Record excerpts Block Start

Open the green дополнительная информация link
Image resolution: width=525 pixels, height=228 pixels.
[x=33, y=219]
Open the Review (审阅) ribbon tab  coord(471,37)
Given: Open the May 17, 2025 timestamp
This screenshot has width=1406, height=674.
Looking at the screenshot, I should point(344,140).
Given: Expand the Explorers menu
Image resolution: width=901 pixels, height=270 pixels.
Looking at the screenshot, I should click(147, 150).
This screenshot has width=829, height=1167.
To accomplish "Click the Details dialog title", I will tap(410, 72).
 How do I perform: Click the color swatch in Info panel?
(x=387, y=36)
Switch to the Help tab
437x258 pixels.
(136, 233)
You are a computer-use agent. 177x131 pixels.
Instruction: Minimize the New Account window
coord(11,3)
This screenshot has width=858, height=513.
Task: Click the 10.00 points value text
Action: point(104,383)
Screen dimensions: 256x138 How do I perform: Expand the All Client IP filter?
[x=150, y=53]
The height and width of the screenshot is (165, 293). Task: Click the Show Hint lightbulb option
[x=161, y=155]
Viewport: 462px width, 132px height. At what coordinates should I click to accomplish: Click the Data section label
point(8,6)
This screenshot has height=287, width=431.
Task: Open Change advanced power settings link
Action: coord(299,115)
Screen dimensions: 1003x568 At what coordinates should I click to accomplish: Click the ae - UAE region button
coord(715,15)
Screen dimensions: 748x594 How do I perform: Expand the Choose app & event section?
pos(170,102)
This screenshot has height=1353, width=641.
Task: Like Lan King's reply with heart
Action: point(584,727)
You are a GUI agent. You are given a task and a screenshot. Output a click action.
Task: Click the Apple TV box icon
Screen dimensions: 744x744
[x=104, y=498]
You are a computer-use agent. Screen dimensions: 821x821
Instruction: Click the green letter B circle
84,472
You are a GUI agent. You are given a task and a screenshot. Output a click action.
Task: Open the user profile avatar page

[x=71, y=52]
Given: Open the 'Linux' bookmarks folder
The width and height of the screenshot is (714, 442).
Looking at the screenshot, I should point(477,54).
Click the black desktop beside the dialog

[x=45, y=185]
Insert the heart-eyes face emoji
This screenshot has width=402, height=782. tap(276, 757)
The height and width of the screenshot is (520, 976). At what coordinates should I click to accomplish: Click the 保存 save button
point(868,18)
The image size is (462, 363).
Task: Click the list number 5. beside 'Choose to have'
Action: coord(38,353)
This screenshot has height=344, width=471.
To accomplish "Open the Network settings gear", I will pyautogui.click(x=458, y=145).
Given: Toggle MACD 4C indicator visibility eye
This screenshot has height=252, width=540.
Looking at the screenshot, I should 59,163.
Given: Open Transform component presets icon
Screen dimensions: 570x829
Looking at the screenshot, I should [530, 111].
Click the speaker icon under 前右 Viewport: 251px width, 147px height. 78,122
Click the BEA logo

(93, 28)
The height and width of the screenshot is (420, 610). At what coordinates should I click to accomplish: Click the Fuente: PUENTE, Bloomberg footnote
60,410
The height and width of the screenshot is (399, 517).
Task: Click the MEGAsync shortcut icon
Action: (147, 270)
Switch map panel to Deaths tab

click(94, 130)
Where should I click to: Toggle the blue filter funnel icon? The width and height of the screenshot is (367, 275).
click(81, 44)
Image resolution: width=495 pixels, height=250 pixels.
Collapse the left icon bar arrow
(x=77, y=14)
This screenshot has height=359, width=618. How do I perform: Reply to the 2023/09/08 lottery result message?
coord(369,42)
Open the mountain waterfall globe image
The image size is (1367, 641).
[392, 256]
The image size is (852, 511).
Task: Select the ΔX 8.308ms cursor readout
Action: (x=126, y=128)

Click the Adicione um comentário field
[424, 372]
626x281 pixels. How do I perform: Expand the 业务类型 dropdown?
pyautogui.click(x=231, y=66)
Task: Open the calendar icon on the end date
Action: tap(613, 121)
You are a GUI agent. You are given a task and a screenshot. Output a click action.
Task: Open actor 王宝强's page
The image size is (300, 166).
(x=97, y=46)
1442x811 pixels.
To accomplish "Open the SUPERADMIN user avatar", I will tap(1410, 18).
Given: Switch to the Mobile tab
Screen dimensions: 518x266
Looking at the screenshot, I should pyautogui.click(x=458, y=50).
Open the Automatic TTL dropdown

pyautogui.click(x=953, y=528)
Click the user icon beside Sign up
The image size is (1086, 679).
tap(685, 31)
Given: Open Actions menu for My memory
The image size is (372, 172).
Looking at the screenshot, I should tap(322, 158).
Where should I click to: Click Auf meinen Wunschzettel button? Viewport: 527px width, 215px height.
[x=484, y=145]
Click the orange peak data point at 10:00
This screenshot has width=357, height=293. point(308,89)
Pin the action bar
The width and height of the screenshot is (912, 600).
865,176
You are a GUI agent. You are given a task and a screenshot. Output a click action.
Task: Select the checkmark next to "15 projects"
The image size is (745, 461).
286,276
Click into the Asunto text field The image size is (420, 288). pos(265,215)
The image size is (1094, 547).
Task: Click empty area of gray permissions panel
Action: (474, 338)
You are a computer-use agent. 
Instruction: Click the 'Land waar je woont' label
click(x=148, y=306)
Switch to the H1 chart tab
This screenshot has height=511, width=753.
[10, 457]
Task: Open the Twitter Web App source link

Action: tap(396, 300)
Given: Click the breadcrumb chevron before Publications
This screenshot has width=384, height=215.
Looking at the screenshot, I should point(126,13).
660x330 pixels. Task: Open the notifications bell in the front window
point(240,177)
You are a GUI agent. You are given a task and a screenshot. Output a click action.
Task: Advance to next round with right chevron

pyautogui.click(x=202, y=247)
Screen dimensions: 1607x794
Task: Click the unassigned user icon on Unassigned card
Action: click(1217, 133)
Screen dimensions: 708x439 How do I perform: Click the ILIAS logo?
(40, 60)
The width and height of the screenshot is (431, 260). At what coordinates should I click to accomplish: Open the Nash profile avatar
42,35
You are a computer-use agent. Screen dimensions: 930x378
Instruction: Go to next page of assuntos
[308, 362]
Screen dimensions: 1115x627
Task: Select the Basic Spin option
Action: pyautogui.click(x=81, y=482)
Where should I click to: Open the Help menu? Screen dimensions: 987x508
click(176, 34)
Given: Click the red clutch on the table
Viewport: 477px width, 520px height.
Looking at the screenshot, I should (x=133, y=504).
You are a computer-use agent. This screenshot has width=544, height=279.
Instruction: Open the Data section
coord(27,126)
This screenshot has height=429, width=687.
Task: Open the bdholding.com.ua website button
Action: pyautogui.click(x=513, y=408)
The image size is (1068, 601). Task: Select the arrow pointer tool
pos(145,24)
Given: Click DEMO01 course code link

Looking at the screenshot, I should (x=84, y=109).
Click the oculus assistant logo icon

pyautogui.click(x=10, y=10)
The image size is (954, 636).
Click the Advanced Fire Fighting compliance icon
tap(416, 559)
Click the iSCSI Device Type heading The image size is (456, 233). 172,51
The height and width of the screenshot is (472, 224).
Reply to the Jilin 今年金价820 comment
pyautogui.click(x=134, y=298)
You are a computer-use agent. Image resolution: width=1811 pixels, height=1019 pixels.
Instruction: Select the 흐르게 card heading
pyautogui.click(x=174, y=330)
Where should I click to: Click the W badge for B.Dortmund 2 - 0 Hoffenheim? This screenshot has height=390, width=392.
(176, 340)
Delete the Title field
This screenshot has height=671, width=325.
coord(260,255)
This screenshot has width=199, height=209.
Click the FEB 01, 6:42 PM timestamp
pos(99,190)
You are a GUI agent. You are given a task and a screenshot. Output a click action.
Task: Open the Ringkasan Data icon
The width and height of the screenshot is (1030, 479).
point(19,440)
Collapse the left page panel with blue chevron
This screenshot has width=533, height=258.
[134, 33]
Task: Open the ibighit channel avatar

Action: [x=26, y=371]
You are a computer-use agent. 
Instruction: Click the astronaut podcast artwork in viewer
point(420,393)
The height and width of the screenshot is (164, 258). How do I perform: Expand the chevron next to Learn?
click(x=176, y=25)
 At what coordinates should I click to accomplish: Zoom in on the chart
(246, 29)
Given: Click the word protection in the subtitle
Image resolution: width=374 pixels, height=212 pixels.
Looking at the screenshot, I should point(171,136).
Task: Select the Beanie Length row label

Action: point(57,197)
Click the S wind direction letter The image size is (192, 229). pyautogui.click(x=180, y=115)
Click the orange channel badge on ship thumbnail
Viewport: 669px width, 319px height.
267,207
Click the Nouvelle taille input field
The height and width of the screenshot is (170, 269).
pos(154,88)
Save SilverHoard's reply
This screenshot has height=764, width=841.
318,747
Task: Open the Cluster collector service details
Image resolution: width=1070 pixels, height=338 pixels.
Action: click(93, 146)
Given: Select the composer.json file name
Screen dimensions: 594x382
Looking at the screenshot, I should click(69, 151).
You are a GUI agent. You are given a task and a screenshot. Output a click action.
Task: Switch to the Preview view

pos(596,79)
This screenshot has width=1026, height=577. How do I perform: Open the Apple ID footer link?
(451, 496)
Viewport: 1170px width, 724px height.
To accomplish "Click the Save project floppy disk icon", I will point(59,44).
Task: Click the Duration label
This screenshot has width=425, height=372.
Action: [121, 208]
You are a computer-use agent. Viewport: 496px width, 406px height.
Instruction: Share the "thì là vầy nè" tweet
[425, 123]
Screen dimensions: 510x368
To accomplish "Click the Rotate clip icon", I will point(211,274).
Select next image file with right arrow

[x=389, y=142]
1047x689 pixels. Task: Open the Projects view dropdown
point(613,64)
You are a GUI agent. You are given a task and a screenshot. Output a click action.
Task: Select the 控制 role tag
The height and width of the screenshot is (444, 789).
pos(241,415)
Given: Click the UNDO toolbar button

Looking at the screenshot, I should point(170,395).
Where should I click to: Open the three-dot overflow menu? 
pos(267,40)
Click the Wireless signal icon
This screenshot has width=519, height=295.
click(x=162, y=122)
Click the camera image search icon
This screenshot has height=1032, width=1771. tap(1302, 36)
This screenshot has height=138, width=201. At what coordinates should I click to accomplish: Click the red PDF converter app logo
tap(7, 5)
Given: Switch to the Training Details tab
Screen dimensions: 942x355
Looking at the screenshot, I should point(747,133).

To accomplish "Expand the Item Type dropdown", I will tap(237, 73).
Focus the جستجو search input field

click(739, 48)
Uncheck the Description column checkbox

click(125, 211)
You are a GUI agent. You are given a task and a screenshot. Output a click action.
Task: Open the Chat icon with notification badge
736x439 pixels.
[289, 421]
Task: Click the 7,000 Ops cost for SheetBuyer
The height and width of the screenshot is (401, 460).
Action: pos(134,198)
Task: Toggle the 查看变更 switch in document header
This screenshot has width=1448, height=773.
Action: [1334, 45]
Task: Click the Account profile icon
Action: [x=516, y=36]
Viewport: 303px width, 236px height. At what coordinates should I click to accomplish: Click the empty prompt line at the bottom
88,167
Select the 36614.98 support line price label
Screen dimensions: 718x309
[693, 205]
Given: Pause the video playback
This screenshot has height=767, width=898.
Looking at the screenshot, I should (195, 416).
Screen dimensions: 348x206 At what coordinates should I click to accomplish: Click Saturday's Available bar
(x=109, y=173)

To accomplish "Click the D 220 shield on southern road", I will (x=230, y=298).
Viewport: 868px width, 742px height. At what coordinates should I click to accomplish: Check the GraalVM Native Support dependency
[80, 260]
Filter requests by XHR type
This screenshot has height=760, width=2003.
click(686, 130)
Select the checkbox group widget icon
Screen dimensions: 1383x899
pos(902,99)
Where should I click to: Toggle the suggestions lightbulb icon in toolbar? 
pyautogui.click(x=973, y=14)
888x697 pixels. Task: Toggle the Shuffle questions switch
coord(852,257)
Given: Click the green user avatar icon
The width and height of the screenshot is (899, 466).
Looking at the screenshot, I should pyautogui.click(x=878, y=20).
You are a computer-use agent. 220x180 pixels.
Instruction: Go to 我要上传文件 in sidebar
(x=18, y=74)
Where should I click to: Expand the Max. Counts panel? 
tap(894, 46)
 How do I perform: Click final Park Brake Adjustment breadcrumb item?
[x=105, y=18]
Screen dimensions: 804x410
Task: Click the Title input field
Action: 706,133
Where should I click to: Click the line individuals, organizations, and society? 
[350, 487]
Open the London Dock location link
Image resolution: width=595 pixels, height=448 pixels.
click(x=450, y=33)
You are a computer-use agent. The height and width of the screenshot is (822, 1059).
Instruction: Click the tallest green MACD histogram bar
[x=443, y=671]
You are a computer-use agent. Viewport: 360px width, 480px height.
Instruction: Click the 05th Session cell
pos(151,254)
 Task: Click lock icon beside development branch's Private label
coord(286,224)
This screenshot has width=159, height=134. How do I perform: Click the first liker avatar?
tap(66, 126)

Record excerpts Block End

Give back exactly the lines from the first line of the records through the line holding "Given: Open the May 17, 2025 timestamp", including both of those lines and leaving out all others.

Open the green дополнительная информация link
Image resolution: width=525 pixels, height=228 pixels.
[x=33, y=219]
Open the Review (审阅) ribbon tab  coord(471,37)
Given: Open the May 17, 2025 timestamp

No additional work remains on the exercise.